Prosocial behaviors are subject to effort. Observer rats underwent an increasing FR schedule moving from FR5 to FR10 (3 days each) to release the distressed Target following acquisition of either the two- or three-chamber task. a In the social task, latency significantly increased on an FR10 relative to an FR1. b In the empathy task, latency increased significantly on both an FR 5 and FR 10 schedule relative to BL. Removal of social interaction as a reward diminished the motivation for maintaining the chain pull behavior in the empathy task as compared to the social task. *Significant difference from baseline (p < 0.05).

Fig. 5

Elucidating the specificity of the chain pull response on the targets’ distress. Performance of male rats across three cohorts (8 pairs/cohort) in separate control experiments using the three-chamber empathy task. a Observer rats significantly increased their chain pull latency when the distressed conspecific was removed and replaced by either a fake rat or an empty pool of water (three consecutive days of each condition) when compared to baseline (BL, average of final 3 days of acquisition). b In a separate cohort, R-Observer rats also demosntrated an increased latency to chain pull in response to a fake rat and an empty pool relative to BL (average of final 3 days of reversal). c Following 10 days (20 trials) of acquisition, Observer rats (n = 8) maintained release behavior for 15 days.
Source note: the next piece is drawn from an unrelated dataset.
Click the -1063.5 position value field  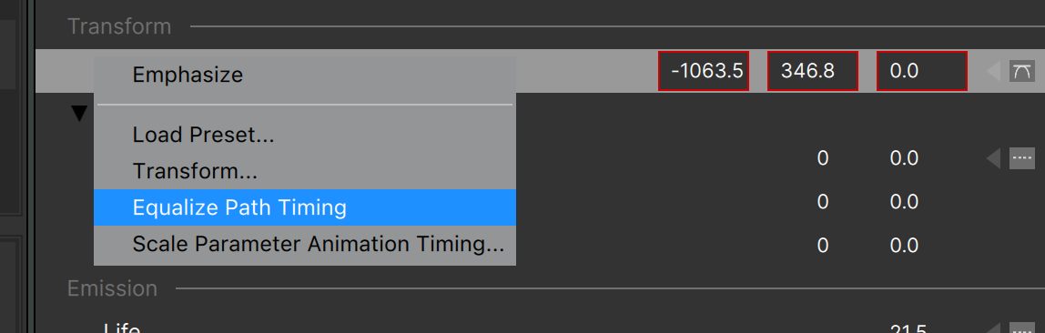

Specifically, observers were reintroduced to the three-chamber empathy task and latencies to release the distressed targets were recorded 5, 10, and 15 days following their last acquisition session. Latencies did not change over time compared to BL. d In another study, a rat that was completely unfamiliar to the R-Observer rat was introduced into the wet side of the empathy chamber (“stranger”). Latency to release the “stranger” was significantly potentiated compared to baseline during the first two trials, but subsequently returned to levels not significantly different from BL. e A cohort of observer rats (n = 4) were pre-exposed to the pool of water (yoked to time spent by Targets in Experiment 3) without being rescued prior to the start of acquisition of the empathy task. There was a significant effect across days; however, there were no differences between days 1 and 10 on post hoc analysis. *Significant difference from baseline (p < 0.05).